A mãe do menino prometerá a si mesma nunca permitir que ele sofra preconceito e o criará como qualquer outra criança. Ela o levará para ser batizado e o sacerdote congregará sobre a sacralidade de seus números. Dirá que as mãos de Lucas, unidas em oração, mostrarão sempre o quanto ele é 10, assim como o tão bom e poderoso Deus.
O garoto crescerá e freqüentará a escola. Sofrerá zombaria dos colegas, ficará triste, se sentirá diferente, chorará. Sua mãe dirá o quanto ele é especial, o quanto o ama, que será sempre seu filho nota 10. Dirá que não deve ter vergonha de si mesmo e nem permitir que o maltratem. A professora de Lucas será alertada sobre as brincadeiras de mau gosto dos colegas, dirá o quanto devemos respeitar o próximo, que somos todos iguais perante Deus e que não é certo caçoar dos outros. Os alunos baixarão as cabeças, fingirão arrependimento. Depois, assistirão aula de História das Máquinas e aprenderão que os antigos computadores funcionavam apenas com os numerais 0 e 1, através de um sistema denominado código binário. E não demorarão a usar a isso como novo motivo de zombarias.

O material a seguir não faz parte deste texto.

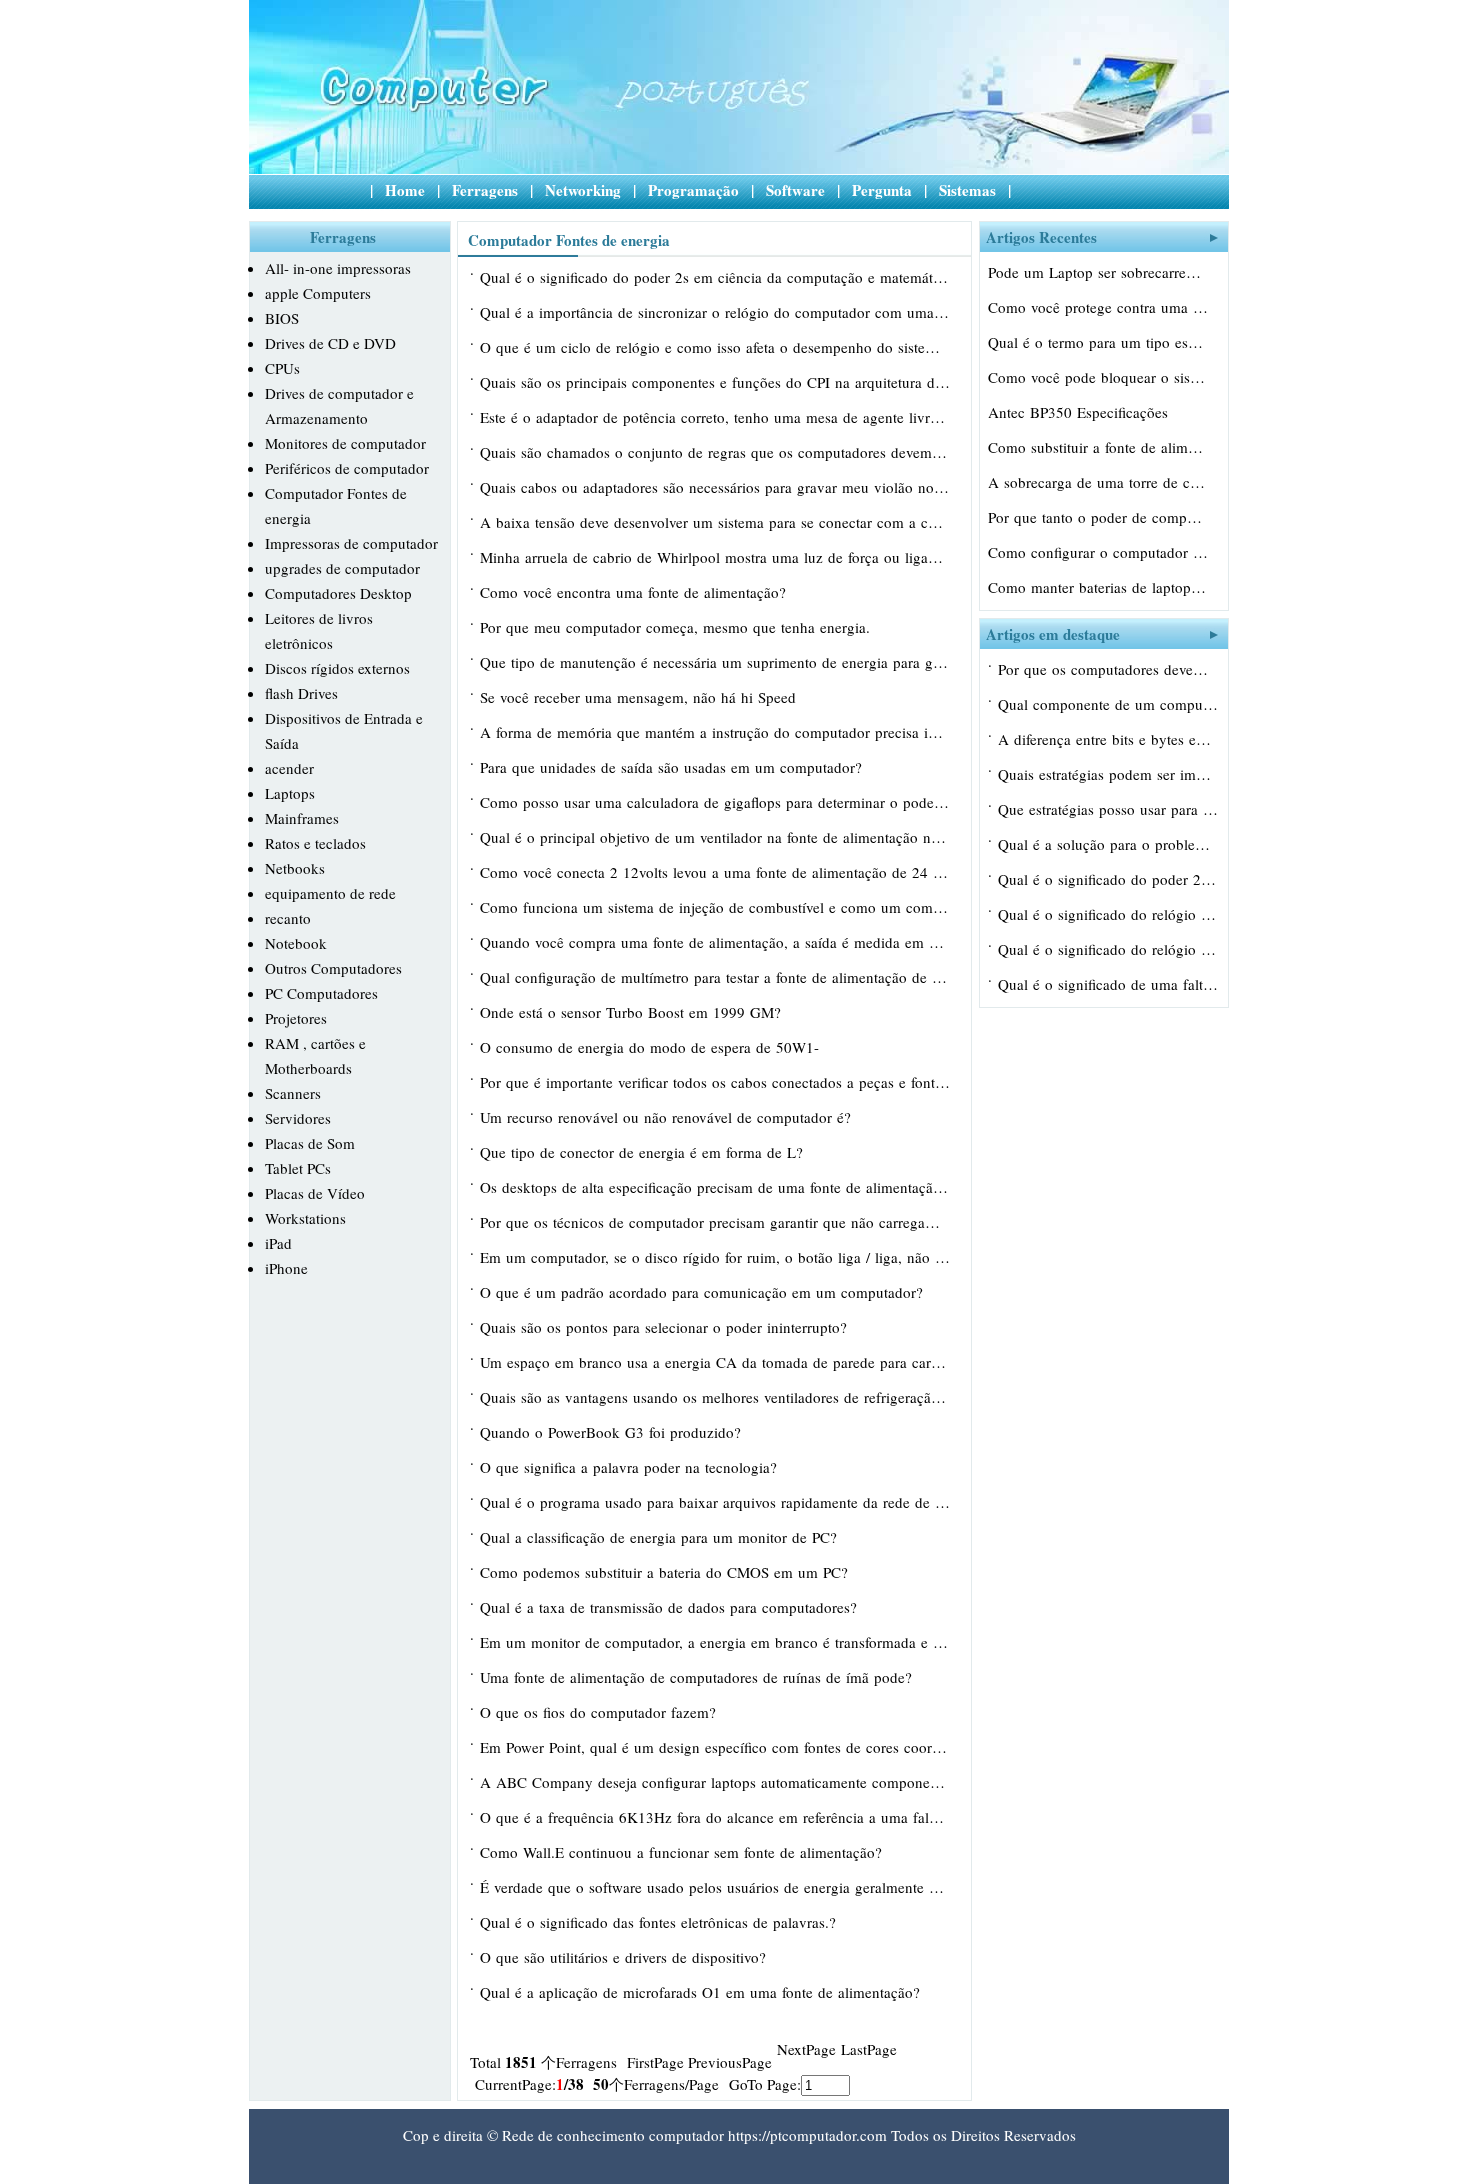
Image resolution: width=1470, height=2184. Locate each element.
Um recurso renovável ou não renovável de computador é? (668, 1117)
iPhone (286, 1268)
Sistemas (967, 190)
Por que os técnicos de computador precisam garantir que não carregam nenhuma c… (715, 1222)
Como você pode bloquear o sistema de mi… (1098, 377)
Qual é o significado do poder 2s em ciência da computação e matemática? (715, 277)
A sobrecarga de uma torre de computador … (1098, 482)
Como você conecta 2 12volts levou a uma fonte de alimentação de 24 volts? (715, 872)
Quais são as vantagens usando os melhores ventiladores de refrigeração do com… (715, 1397)
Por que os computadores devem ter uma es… (1108, 669)
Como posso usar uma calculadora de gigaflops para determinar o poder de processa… (715, 802)
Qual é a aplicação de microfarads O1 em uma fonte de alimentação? (702, 1992)
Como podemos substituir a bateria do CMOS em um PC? (666, 1572)
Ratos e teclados (315, 843)
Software (795, 190)
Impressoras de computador (351, 543)
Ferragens (485, 190)
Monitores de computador (345, 443)
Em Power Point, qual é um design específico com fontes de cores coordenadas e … (715, 1747)
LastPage (869, 2049)
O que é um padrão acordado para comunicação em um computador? (704, 1292)
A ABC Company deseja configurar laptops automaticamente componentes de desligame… (715, 1782)
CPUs (282, 368)
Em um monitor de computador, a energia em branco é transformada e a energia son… (715, 1642)
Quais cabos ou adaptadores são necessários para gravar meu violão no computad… (715, 487)
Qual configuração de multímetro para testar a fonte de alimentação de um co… (715, 977)
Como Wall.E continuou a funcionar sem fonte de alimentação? (683, 1852)
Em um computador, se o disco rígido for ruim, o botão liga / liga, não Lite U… (715, 1257)
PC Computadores (321, 993)
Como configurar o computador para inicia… (1098, 552)
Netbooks (295, 868)
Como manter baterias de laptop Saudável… (1098, 587)
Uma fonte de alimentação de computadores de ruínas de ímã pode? (698, 1677)
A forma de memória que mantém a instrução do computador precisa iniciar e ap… (715, 732)
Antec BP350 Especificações (1080, 412)
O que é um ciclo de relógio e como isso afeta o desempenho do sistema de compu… (715, 347)
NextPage (806, 2049)
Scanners (293, 1093)
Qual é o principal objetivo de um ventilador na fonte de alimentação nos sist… (715, 837)
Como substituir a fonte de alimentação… (1098, 447)
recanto (288, 918)
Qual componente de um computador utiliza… (1108, 704)
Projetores (296, 1018)
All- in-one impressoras (338, 268)
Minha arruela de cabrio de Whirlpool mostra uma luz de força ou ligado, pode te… (715, 557)
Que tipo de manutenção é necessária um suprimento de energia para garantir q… (715, 662)
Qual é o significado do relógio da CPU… (1108, 914)
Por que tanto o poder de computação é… (1098, 517)
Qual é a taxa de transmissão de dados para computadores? (671, 1607)
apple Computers (318, 293)
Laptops (290, 793)
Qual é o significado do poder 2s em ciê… (1108, 879)
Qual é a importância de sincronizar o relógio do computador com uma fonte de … (715, 312)
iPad (278, 1243)
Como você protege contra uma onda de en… (1098, 307)
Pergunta (882, 190)
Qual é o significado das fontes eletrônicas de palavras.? (660, 1922)
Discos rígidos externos (337, 668)
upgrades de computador (342, 568)
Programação (693, 190)
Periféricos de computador (347, 468)
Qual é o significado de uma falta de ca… (1108, 984)
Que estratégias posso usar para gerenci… (1108, 809)
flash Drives (301, 693)
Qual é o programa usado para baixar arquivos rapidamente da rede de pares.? (715, 1502)
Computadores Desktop (338, 593)
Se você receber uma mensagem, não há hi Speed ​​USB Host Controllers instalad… (640, 699)
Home (405, 190)
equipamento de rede (330, 893)
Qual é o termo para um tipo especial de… (1098, 342)
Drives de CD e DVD (330, 343)
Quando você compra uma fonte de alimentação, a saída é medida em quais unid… (715, 942)
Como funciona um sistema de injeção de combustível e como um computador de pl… (715, 907)
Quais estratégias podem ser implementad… (1108, 774)
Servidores (298, 1118)
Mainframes (302, 818)
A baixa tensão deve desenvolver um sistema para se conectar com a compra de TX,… (715, 522)
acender (289, 768)
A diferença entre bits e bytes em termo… (1108, 739)
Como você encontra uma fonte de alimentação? (635, 592)
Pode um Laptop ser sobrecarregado (1098, 272)
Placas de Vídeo (315, 1193)
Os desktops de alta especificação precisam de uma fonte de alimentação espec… (715, 1187)
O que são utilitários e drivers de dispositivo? (625, 1957)
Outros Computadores (333, 968)
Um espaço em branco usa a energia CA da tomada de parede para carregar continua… (715, 1362)
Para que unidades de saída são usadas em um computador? (673, 767)
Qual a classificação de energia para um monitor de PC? (661, 1537)
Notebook (296, 943)
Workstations (305, 1218)
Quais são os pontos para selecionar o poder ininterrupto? (666, 1327)
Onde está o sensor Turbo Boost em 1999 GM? (633, 1012)
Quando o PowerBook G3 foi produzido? (613, 1432)
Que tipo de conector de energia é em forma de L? (644, 1152)
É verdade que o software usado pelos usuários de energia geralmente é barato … (715, 1887)
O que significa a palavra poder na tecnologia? (631, 1467)
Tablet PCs (298, 1168)
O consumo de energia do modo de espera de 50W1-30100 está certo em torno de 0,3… (649, 1049)
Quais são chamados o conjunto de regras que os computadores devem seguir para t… (715, 452)
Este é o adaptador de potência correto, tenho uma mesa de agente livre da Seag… (715, 417)
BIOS (282, 318)
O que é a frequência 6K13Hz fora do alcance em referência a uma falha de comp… (715, 1817)
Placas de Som (310, 1143)
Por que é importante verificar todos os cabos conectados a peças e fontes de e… (715, 1082)
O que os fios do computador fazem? (600, 1712)
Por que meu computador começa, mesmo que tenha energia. (677, 627)
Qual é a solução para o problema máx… (1108, 844)
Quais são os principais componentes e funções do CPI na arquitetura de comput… (715, 382)
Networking (583, 190)
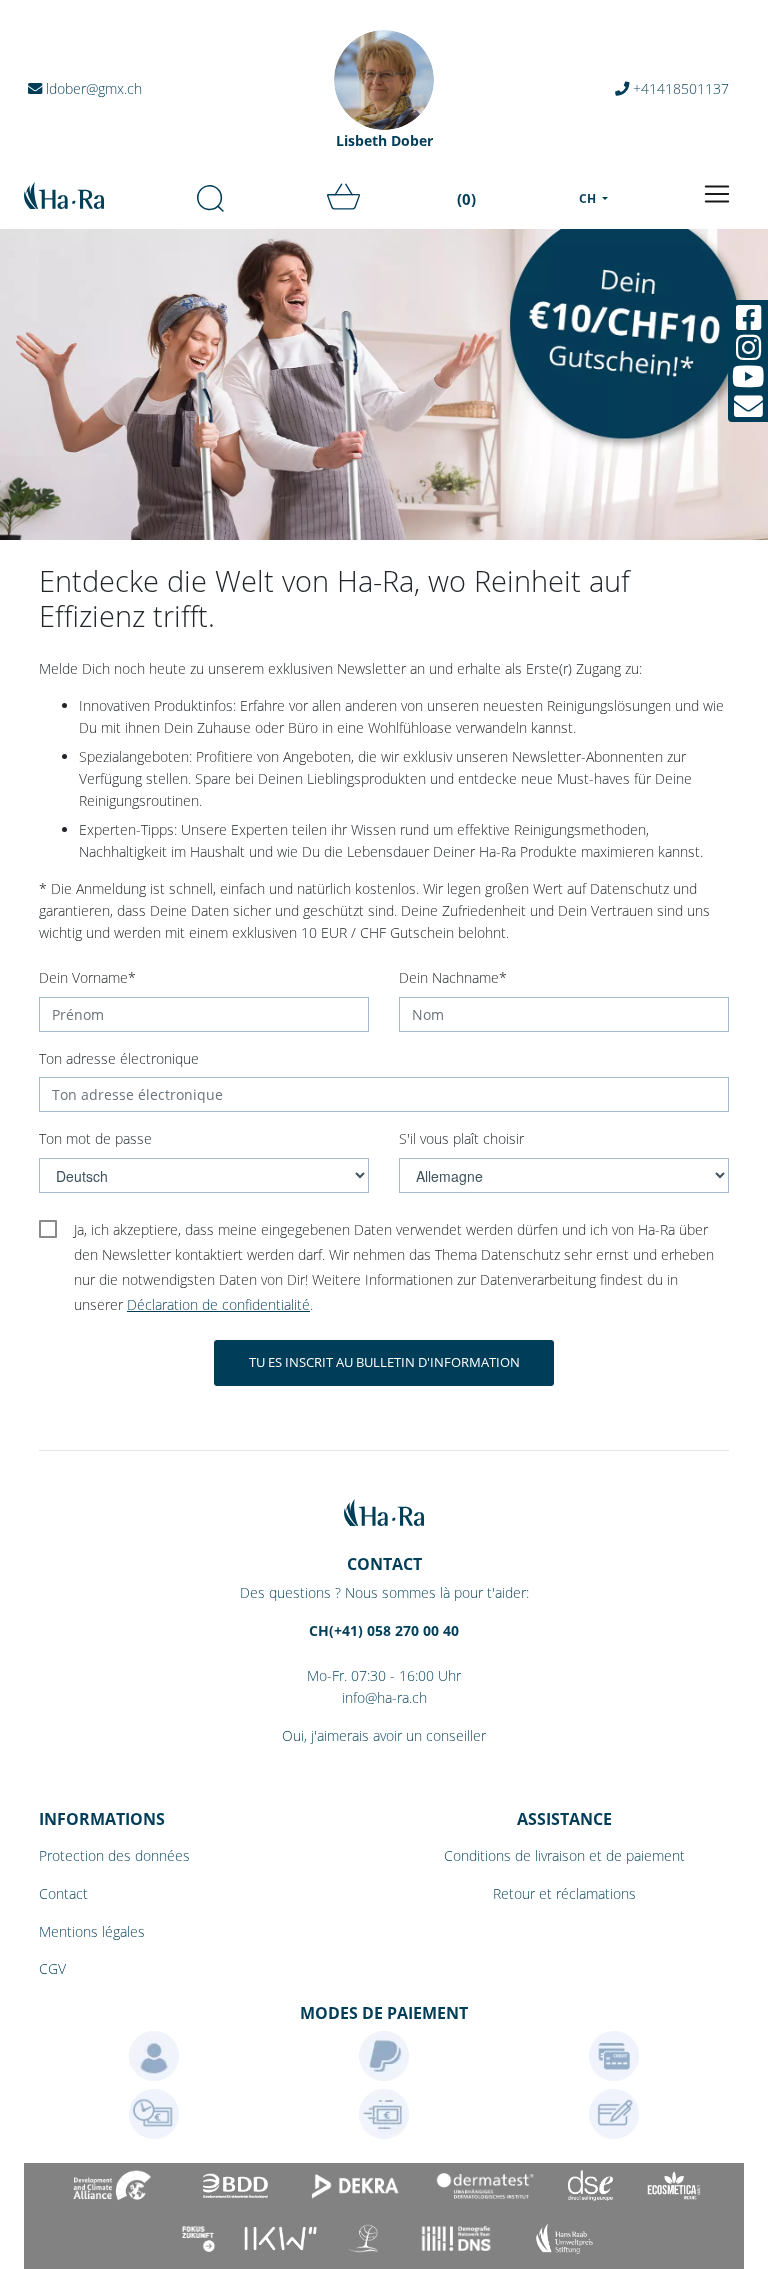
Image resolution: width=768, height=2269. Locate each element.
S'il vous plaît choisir (461, 1138)
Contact (63, 1893)
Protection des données (114, 1855)
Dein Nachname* (453, 977)
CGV (52, 1968)
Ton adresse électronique (119, 1058)
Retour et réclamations (564, 1893)
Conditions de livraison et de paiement (564, 1855)
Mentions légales (92, 1931)
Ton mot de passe (95, 1138)
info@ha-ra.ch (384, 1697)
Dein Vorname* (87, 977)
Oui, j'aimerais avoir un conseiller (384, 1735)
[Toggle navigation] (717, 194)
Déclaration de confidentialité (218, 1304)
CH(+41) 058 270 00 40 (384, 1630)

Lucas será chamado de Menino Binário, ficará chateado e quererá deixar a escola. Sua mãe insistirá para que permaneça, falará sobre a importância do conhecimento, de um grande futuro. Dirá que não importa que ele não consiga segurar um lápis, que o que vale é a inteligência. Ele, então, continuará a estudar e logo arrumará briga com um dos colegas. Usará seu 1 para ferir o oponente, vencerá a briga e os outros meninos levantarão seu braço, e dirão que o número já fala tudo. Chamarão Lucas de Menino Binário, o número 1. E ele começará a gostar de seu apelido e abrirá um sorriso sempre que ouvir alguém o pronunciando. A vida na escola será menos triste e todos, mais por dó que por vontade, passarão a lhe demonstrar carinho.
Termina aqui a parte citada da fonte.